- [Work item] All the records that follow need to be reproduced exactly. Omit the images.

- [Working data]
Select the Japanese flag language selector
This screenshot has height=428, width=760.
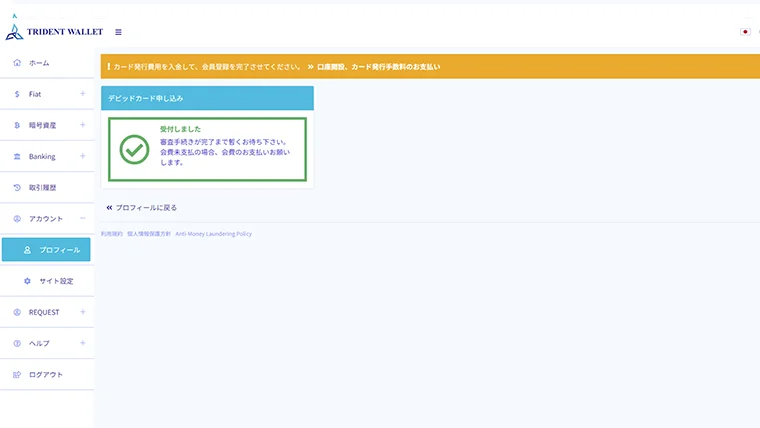[x=745, y=32]
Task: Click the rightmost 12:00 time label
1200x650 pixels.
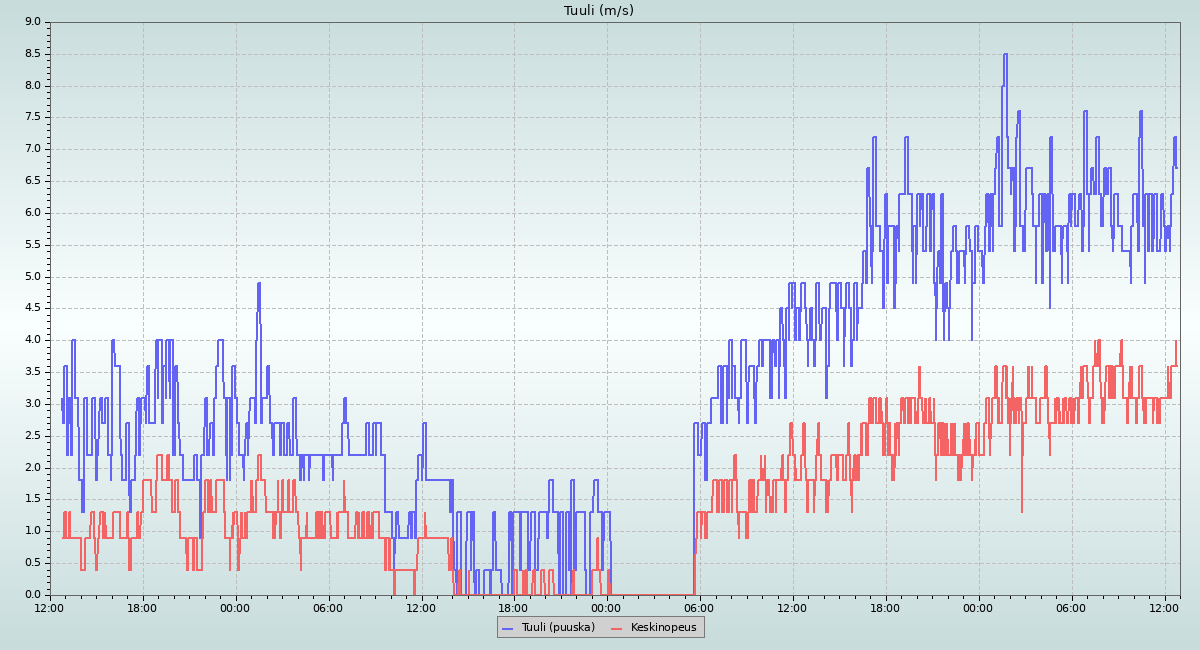Action: point(1164,607)
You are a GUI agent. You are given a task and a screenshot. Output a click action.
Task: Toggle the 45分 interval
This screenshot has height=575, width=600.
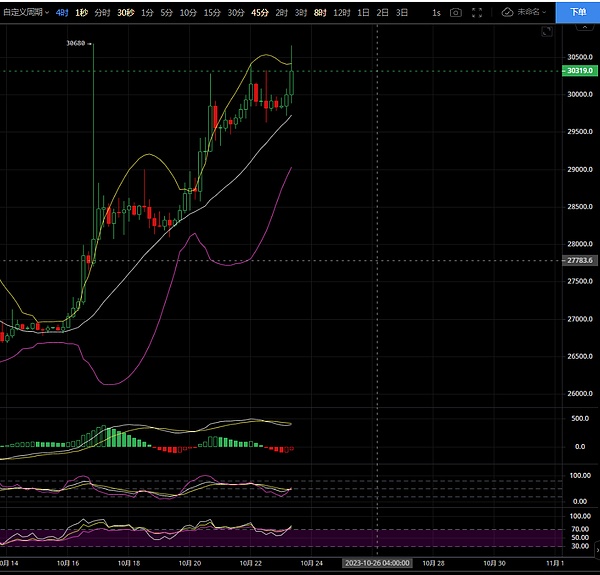coord(260,13)
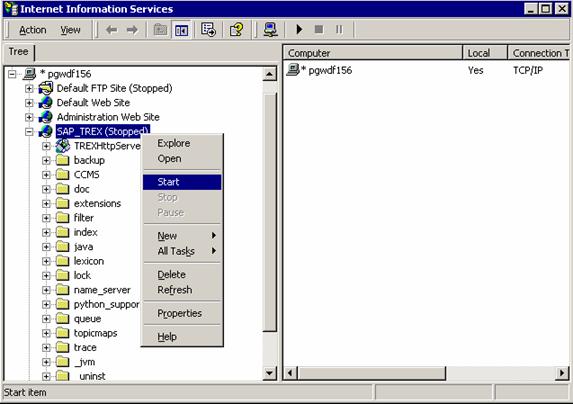
Task: Click the Stop item square button in toolbar
Action: pos(319,29)
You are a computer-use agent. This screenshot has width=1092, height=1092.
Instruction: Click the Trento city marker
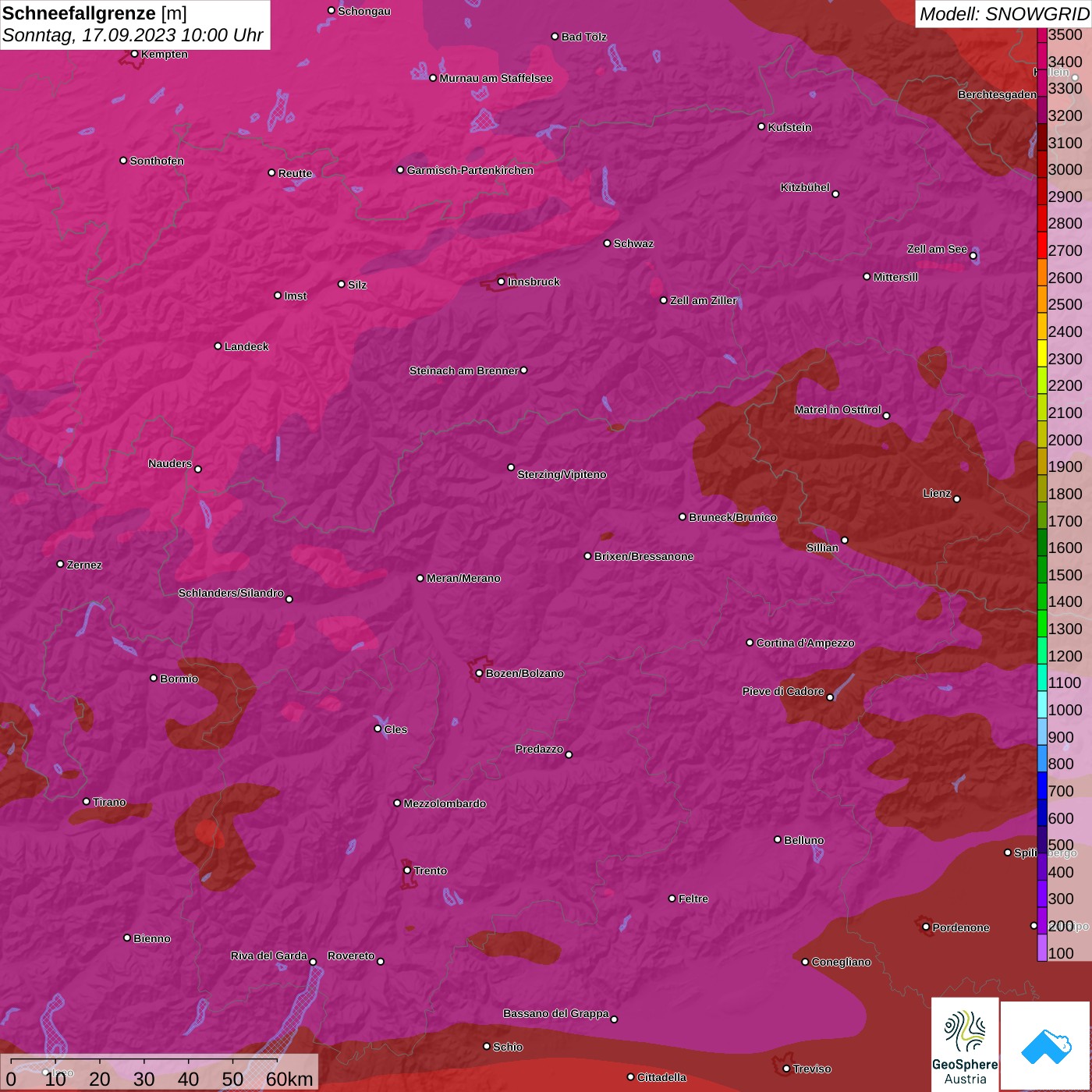pyautogui.click(x=407, y=870)
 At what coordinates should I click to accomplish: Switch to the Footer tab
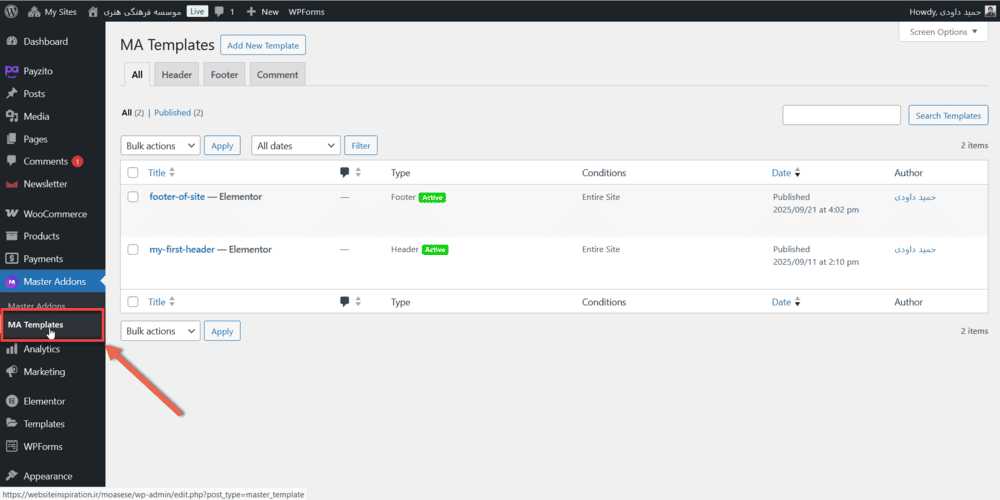point(224,75)
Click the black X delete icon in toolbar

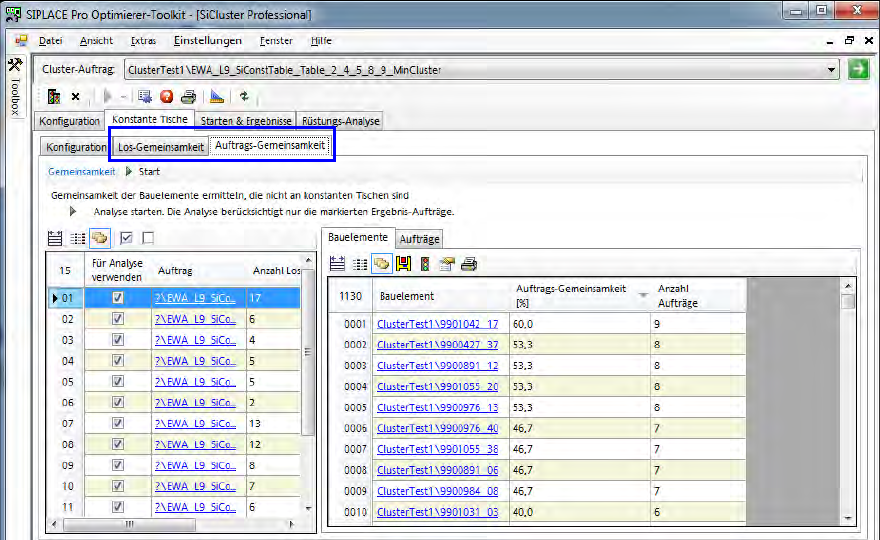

- [Written solution]
Select the Japanese flag language selector
This screenshot has height=428, width=760.
[x=745, y=32]
Task: Click the rightmost 12:00 time label
1200x650 pixels.
Action: point(1164,607)
You are a GUI agent. You are given a task and a screenshot. Output a click action.
Task: Toggle the 45分 interval
This screenshot has height=575, width=600.
coord(260,13)
Task: Click the Stop item square button in toolbar
Action: pos(319,29)
You are a computer-use agent. This screenshot has width=1092, height=1092.
Instruction: Click the Trento city marker
pyautogui.click(x=407, y=870)
 At what coordinates should I click to accomplish: Switch to the Footer tab
point(224,75)
Click the black X delete icon in toolbar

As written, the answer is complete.